Available data: Begin
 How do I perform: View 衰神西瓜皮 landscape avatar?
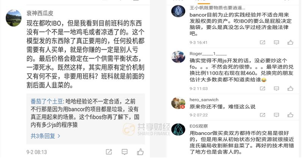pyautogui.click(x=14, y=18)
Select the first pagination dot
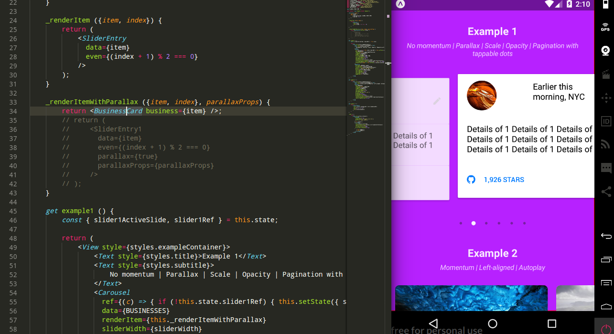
Available data: End
Available data: Begin
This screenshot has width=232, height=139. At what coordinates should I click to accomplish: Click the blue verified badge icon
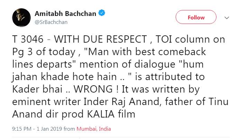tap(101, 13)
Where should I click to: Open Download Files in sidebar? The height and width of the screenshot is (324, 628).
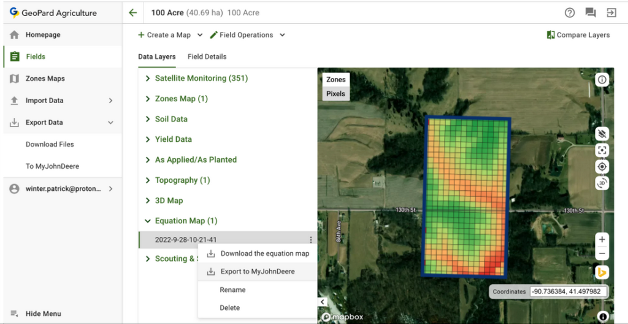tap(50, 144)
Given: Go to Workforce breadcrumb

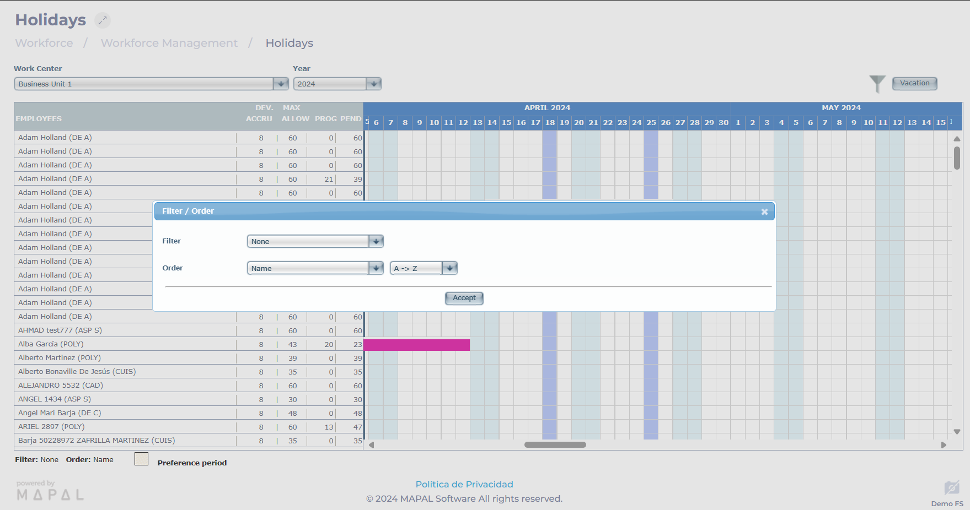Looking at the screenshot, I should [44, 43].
Available data: End
Available data: Begin
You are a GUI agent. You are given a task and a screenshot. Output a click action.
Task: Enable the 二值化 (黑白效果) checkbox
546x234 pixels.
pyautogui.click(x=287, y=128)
Available data: End
Please output, exactly as written, the lines above from the one holding "How do I perform: View" through the one holding "Select the first pagination dot", both included, with the pictures omitted.

 How do I perform: View 衰神西瓜皮 landscape avatar?
pyautogui.click(x=14, y=18)
Select the first pagination dot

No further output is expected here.